AIM ▸
Quote the records below word for word, from the start through the line containing "Select the Period", including that line.

=== DATASET ROWS ===

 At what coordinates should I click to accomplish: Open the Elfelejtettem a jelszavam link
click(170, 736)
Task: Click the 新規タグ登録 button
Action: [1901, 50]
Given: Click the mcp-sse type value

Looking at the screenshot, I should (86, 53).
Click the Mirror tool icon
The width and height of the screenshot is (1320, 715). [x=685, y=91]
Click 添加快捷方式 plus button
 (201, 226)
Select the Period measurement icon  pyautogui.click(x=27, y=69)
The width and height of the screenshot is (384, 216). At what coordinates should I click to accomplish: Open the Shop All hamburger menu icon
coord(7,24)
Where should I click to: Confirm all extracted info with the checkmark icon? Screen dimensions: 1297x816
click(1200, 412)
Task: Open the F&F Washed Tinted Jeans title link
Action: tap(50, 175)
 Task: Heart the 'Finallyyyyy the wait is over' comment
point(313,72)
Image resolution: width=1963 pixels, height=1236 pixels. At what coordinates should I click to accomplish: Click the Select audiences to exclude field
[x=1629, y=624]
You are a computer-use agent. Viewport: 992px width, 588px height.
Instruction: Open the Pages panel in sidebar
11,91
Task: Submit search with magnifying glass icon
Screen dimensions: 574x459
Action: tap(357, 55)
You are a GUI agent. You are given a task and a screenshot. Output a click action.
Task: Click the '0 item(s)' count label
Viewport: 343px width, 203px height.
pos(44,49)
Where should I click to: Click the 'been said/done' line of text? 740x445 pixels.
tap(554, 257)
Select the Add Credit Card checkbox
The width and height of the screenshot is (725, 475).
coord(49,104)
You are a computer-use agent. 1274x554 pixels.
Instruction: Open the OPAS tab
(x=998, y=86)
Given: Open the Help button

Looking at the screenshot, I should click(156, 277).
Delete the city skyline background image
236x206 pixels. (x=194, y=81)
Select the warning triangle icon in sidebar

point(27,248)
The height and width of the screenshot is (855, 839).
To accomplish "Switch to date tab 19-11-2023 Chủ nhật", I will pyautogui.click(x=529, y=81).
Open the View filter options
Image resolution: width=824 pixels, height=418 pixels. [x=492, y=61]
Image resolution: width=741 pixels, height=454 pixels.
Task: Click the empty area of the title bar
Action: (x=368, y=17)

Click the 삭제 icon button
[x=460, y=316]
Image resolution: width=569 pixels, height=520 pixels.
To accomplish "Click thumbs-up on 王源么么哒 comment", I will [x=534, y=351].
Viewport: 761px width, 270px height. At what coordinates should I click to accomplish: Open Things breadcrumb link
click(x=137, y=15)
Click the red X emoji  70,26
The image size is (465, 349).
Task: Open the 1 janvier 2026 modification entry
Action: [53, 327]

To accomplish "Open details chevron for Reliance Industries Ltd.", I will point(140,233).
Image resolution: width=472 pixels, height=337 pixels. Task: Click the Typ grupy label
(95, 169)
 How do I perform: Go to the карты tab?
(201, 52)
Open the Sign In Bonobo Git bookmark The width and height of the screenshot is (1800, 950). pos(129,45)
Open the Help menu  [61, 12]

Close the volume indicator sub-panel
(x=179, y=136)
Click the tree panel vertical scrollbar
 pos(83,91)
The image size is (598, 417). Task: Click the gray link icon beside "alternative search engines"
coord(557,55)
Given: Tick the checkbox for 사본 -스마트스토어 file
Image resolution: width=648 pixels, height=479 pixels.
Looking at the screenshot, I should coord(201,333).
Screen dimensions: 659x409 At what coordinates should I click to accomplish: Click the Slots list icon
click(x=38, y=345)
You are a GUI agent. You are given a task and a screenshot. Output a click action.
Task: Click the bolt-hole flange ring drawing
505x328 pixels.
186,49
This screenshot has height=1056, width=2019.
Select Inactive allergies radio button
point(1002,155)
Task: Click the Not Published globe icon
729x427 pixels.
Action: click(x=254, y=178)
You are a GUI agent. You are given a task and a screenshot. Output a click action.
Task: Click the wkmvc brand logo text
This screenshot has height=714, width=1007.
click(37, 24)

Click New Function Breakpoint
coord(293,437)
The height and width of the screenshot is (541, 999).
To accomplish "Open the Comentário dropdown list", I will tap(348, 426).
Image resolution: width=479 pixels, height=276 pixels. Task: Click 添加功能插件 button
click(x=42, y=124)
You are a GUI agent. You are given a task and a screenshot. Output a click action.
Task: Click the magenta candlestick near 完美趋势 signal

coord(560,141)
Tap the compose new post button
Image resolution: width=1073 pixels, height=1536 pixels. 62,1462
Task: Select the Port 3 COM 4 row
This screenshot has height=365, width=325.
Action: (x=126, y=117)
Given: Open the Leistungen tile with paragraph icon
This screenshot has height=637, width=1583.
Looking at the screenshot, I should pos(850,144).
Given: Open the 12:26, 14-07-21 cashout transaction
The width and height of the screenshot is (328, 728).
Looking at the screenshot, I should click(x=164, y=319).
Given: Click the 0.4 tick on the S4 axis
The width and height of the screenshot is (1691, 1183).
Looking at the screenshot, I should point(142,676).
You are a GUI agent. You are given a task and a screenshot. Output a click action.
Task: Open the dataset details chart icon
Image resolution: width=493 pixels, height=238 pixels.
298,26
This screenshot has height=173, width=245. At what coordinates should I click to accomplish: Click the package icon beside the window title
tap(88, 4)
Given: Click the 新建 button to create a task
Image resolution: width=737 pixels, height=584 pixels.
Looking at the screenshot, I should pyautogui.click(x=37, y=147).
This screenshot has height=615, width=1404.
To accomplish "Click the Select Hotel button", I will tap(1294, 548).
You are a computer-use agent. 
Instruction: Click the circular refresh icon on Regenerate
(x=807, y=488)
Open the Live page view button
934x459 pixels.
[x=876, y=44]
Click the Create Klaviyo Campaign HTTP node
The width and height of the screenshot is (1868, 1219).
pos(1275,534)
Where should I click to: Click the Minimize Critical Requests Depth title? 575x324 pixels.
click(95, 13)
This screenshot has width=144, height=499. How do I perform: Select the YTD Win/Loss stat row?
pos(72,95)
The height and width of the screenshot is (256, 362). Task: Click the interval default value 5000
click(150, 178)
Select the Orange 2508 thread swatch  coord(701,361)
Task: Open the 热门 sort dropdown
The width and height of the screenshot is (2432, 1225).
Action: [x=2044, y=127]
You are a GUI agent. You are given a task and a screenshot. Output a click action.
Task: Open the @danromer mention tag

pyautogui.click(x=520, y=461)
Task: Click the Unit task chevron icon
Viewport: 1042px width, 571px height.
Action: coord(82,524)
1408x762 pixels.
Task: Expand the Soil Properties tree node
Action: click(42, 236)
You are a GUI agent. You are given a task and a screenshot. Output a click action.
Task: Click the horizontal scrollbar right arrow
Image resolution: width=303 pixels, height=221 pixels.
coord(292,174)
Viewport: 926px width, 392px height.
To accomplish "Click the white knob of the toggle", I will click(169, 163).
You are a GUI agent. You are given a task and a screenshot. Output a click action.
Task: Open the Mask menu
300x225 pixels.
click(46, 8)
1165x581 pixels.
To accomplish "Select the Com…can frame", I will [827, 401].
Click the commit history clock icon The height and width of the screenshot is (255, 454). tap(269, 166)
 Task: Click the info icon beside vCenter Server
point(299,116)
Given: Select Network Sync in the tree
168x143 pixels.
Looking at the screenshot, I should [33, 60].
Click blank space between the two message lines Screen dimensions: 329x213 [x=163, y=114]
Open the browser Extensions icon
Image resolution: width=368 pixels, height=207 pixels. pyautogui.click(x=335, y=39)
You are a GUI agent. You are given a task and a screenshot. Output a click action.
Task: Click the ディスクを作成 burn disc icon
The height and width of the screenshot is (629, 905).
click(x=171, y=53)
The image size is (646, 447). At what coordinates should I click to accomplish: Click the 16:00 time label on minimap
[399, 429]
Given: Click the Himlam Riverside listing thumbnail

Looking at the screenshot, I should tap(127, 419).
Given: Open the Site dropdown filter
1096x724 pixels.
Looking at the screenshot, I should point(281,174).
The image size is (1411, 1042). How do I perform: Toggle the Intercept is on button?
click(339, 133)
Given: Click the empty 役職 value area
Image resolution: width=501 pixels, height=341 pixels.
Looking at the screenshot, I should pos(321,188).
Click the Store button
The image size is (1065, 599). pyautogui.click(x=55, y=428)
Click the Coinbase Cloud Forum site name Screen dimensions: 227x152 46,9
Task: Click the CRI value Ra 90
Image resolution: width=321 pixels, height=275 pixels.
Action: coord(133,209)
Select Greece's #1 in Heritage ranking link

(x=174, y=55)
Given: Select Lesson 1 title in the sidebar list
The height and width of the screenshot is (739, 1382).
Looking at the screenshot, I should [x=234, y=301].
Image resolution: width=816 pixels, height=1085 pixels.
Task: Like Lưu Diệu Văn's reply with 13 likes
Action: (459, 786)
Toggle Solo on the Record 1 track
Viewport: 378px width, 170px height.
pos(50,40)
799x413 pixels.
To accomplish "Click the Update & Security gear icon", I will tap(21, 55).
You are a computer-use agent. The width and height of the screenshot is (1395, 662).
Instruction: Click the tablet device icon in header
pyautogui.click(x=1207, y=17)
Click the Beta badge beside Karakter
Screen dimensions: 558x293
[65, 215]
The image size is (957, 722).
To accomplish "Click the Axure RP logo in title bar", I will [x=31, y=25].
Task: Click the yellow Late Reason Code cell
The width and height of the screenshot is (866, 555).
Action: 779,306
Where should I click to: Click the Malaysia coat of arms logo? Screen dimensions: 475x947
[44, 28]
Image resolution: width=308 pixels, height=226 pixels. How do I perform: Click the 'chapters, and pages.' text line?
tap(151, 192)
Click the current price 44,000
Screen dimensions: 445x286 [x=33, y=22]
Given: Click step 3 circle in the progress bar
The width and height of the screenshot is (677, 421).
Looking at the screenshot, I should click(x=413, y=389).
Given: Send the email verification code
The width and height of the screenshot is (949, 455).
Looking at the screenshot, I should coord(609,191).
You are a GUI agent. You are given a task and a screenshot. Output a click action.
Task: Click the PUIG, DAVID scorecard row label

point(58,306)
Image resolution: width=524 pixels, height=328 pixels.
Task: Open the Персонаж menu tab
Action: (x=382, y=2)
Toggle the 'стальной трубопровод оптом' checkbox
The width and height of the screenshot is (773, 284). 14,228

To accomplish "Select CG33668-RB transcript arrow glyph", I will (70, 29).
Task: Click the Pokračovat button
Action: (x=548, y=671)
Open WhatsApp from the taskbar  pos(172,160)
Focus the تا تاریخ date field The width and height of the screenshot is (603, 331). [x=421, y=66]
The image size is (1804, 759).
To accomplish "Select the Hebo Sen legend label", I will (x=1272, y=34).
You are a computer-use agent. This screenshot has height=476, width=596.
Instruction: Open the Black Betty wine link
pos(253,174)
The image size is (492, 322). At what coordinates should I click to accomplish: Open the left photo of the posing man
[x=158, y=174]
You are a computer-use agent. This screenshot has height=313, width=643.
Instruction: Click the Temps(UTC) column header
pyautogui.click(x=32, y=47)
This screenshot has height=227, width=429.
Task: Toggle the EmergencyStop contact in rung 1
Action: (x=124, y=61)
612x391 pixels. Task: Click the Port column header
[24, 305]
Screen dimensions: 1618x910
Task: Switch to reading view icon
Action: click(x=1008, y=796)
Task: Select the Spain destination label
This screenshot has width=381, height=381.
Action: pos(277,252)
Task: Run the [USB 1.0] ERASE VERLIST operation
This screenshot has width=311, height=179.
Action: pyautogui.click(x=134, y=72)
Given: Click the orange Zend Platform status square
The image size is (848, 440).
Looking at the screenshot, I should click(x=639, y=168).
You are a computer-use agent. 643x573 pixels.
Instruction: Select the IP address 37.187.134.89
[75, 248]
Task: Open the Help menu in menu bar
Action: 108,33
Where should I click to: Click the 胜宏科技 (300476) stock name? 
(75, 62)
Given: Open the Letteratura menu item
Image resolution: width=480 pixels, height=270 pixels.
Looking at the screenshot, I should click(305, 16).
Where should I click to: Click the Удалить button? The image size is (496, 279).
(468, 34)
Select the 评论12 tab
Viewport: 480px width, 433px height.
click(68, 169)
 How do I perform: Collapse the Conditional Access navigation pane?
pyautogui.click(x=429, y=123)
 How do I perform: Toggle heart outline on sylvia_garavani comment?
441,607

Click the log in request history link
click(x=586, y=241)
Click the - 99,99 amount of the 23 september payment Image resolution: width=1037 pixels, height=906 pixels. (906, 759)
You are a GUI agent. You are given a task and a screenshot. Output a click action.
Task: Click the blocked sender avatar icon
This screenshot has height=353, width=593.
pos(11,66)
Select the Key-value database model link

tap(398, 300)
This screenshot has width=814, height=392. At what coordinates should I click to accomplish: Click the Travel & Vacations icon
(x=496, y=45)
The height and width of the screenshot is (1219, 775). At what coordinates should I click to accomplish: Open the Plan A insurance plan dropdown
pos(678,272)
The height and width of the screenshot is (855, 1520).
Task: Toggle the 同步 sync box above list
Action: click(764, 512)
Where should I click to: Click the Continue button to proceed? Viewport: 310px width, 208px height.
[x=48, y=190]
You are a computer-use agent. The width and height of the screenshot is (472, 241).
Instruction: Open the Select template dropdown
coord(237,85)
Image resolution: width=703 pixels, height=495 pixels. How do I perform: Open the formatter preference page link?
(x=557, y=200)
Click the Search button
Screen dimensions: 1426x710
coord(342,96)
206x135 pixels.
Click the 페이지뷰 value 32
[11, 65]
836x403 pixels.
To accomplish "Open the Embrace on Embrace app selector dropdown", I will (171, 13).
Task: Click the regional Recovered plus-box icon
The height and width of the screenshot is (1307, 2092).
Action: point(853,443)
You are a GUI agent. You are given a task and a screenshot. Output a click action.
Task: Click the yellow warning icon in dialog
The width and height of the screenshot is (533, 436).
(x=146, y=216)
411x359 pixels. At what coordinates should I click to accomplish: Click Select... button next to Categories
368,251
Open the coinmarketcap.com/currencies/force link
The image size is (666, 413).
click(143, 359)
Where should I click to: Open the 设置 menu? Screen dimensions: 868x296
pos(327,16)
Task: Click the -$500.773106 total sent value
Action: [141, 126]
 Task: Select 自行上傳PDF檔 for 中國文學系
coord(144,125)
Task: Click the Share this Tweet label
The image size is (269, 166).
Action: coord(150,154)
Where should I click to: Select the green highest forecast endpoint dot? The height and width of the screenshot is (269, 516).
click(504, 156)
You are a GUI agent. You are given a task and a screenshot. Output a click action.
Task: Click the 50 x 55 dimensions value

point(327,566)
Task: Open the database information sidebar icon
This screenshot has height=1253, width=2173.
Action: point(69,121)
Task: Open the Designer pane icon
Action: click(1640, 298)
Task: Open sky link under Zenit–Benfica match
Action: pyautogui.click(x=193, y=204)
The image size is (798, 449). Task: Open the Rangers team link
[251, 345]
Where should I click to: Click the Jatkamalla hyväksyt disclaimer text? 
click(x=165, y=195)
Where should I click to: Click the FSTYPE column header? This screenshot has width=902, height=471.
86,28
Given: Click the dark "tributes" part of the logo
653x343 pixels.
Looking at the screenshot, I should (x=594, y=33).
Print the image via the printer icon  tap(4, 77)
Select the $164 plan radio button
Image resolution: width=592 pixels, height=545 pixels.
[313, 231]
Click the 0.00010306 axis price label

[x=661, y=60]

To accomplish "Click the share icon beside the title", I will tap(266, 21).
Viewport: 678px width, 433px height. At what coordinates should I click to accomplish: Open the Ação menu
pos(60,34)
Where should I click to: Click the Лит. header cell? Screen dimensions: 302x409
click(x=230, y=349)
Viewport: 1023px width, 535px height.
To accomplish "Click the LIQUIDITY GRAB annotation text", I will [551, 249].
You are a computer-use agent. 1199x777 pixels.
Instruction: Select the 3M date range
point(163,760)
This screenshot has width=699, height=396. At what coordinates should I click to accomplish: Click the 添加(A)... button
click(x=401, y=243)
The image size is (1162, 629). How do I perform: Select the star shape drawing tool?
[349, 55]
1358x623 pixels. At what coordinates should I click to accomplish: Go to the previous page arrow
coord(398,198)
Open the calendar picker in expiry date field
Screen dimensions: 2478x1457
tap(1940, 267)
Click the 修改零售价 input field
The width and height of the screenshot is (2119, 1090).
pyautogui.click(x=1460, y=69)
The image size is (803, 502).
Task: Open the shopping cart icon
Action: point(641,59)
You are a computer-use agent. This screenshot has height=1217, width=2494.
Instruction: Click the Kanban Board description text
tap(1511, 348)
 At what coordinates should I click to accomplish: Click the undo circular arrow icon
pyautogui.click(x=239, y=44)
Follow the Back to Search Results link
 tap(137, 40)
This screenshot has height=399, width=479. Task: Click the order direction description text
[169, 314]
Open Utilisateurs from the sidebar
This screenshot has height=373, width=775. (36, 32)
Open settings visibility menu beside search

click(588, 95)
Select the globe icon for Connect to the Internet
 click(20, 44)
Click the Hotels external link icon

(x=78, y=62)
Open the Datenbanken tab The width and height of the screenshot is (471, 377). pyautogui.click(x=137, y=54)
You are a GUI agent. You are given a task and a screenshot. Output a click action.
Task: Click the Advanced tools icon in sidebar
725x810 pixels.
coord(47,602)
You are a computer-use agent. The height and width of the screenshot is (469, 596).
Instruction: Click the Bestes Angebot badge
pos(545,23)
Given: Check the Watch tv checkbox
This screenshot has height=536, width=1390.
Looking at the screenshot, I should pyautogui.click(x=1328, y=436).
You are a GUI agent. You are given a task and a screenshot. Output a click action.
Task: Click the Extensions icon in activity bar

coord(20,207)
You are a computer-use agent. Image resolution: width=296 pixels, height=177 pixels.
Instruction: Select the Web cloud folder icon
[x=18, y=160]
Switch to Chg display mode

===

WRITTEN REPLY ▸
 At what coordinates should I click to accomplish: Open the Elfelejtettem a jelszavam link
click(170, 736)
Task: Click the 新規タグ登録 button
Action: [1901, 50]
Given: Click the mcp-sse type value

Looking at the screenshot, I should (86, 53).
Click the Mirror tool icon
The width and height of the screenshot is (1320, 715). [x=685, y=91]
Click 添加快捷方式 plus button
 (201, 226)
Select the Period measurement icon  pyautogui.click(x=27, y=69)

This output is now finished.